Collected data
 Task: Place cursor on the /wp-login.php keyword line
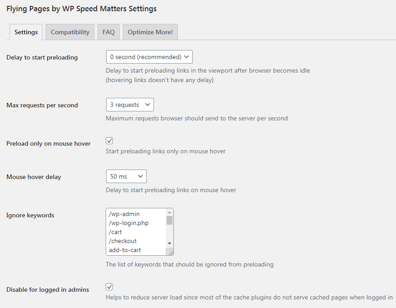click(x=128, y=223)
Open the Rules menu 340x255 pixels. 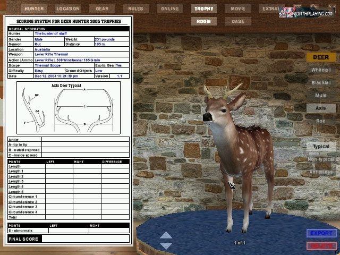pyautogui.click(x=136, y=9)
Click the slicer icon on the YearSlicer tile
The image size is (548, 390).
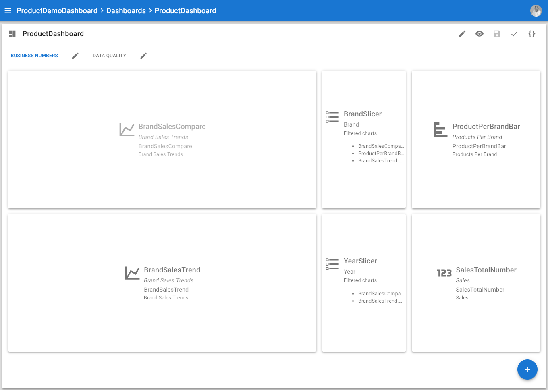click(332, 264)
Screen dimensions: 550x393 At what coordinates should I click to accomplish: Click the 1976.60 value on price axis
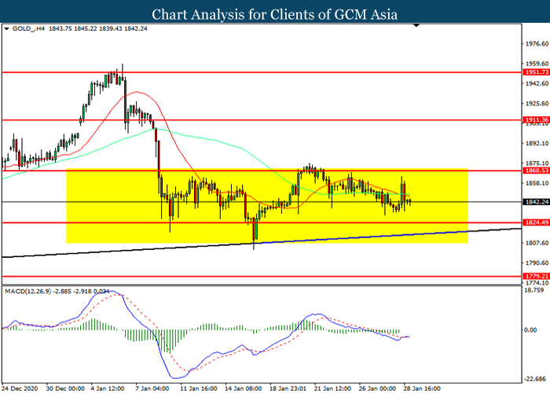pos(535,45)
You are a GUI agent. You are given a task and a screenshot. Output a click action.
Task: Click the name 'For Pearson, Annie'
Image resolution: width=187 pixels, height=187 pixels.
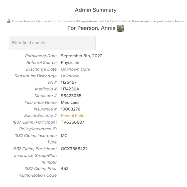[91, 28]
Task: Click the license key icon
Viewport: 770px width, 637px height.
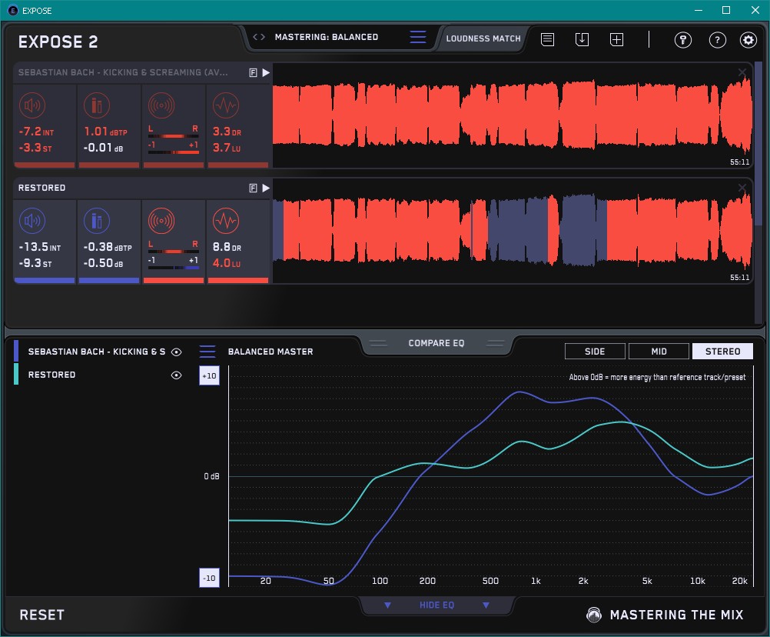Action: pos(682,40)
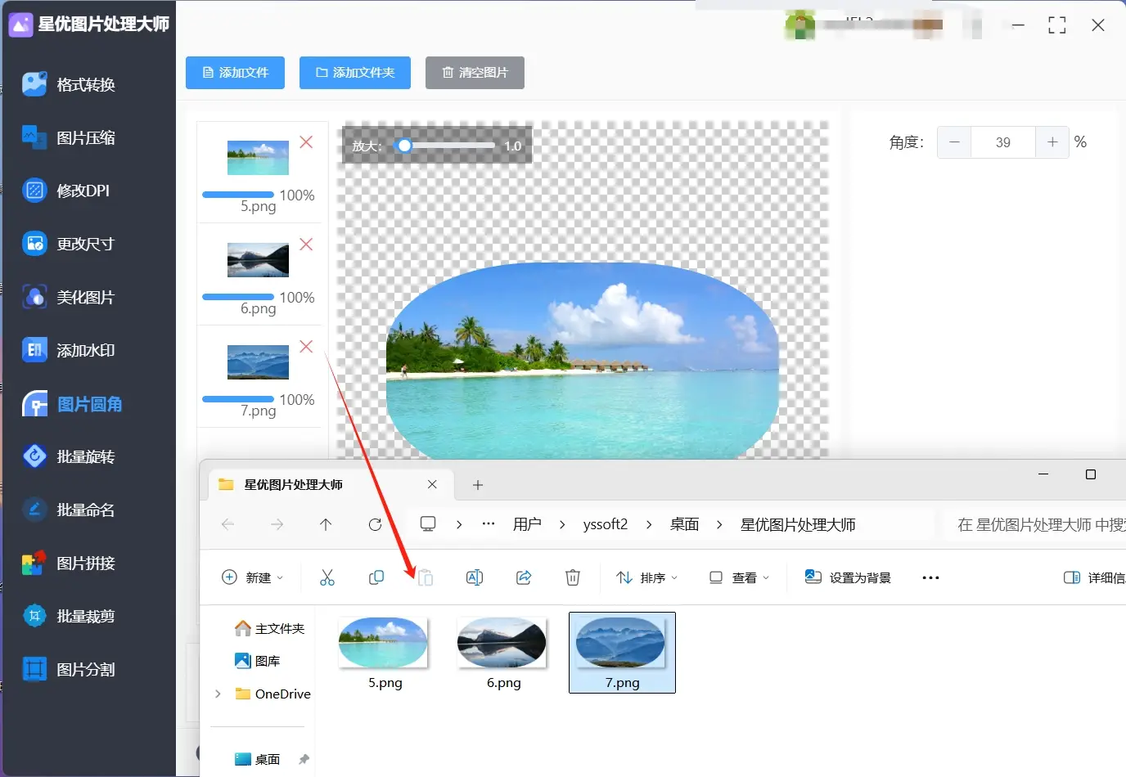Image resolution: width=1126 pixels, height=777 pixels.
Task: Click the Cut scissors icon in Explorer toolbar
Action: [327, 577]
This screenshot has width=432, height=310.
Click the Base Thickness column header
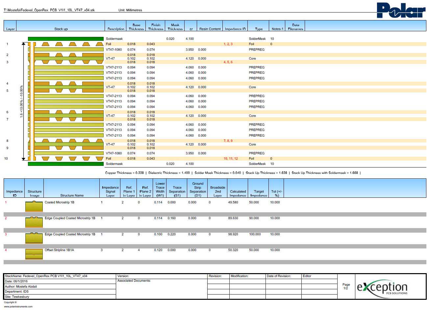click(136, 27)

Work instruction:
The data above holds the lines to copy: start at the one with "Click the slicer icon on the YearSlicer tile", stop at the one with "Task: Click the name 'For Pearson, Annie'", include both, copy them exactly without pictures, and copy nothing else.

Written reply:
Click the slicer icon on the YearSlicer tile
The image size is (548, 390).
click(332, 264)
Screen dimensions: 550x393 At what coordinates should I click to accomplish: Click the 1976.60 value on price axis
pos(535,45)
You are a GUI agent. You are given a task and a screenshot. Output a click action.
Task: Click the name 'For Pearson, Annie'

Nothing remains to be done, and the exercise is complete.